Virginia Wesleyan Men’s Lacrosse brought in a new assistant coach this fall, Prince Charles. Prior to arriving at VWU, Charles played for ODAC institution Randolph College until his eligibility ran out in 2019. He graduated in 2020 with a degree in Sport and Exercise Studies, he also spent his fifth year as a student assistant for the Randolph lacrosse program.
Charles did not start playing lacrosse until seventh or eighth grade. “At that point I was just learning that next year I was playing defensive midfield and faceoff,” Charles said. He eventually found himself playing on the varsity team at Cape Henry Collegiate in Virginia Beach from 10th grade through 12th grade. After not being heavily recruited, Charles committed to Randolph College. “That was a place out of a bunch I found pretty late in the process that was a good fit for me,” Charles said.
Charles did not always want to coach. At first, he wanted to be a physical therapist or an athletic trainer.
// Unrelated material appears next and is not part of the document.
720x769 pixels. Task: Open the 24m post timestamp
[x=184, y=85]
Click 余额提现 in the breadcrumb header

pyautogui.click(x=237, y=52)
Charles said, “I just didn’t realize the whole time when I was playing and helping out in the community that I was coaching.”
He was an assistant for recreation football here in Virginia Beach, helped out with the travel lacrosse teams in Lynchburg and worked with some junior varsity programs in Virginia Beach when he was in high school.
What brought him to coach for VWU was the head coach, J.P. Stewart. “He actually asked me, I never threw myself out there like ‘hey, can I come coach for you,’” said Charles.
One thing that stuck out to him was the large roster size, which he said he was not used to. Charles also said, “I always thought Virginia Wesleyan athletics was very serious, so I wanted to see what it would be like to be a part of a serious athletics organization. Not just the lacrosse program but in general.”
He wants to bring a different energy to campus, saying, “I don’t think you know too many assistant coaches or head coaches just coming around dabbing people up, so that’s what I’ve been trying to do and not really be weird about it.”
Freshman goalie Zack Tucker mentioned how Charles made the transition from high school lacrosse to college lacrosse at VWU easier. Tucker said, “He knows how the transition is and definitely helped with the transition and explained how this is not high school lacrosse, what will and what will not work in college lacrosse.”
Tucker also said that it’s nice to have a coach who is closer in age to the players. “He can kind of understand if we have problems outside of lacrosse. He understands what is happening because he’s around the same age.”
When asked about what it is like to have an assistant coach not only play in the ODAC but also be so close in age to the players, senior defender Ryan Morris said, “Either way he is still our coach so there is a level of respect that comes with every conversation you have with him, but with a smaller age gap he can relate better to our day to day lives.”
Morris went on to say, “Having played against him and him playing in the same conference gives him insight on how we can improve. He always preaches positivity and that is something that if the players buy in, will benefit the team culture greatly.”
Similarly, sophomore defensive middle Everett Harris said, “It definitely is a lot easier to talk to him compared to an older coach. He can be more understanding and approachable but still gets the respect he deserves as a coach.”
With the positivity Charles brings to campus and the team Harris said, “He always has a good attitude and focuses on getting better for the next play, he also likes to get close with the players allowing for good team chemistry to build.”
Harris and Morris also both commented on the lacrosse season so far. Harris mentioned that he thinks the team has gotten better of getting closer as a team as the season has gone on. Morris said, “It’s a growing process with how young our team is.”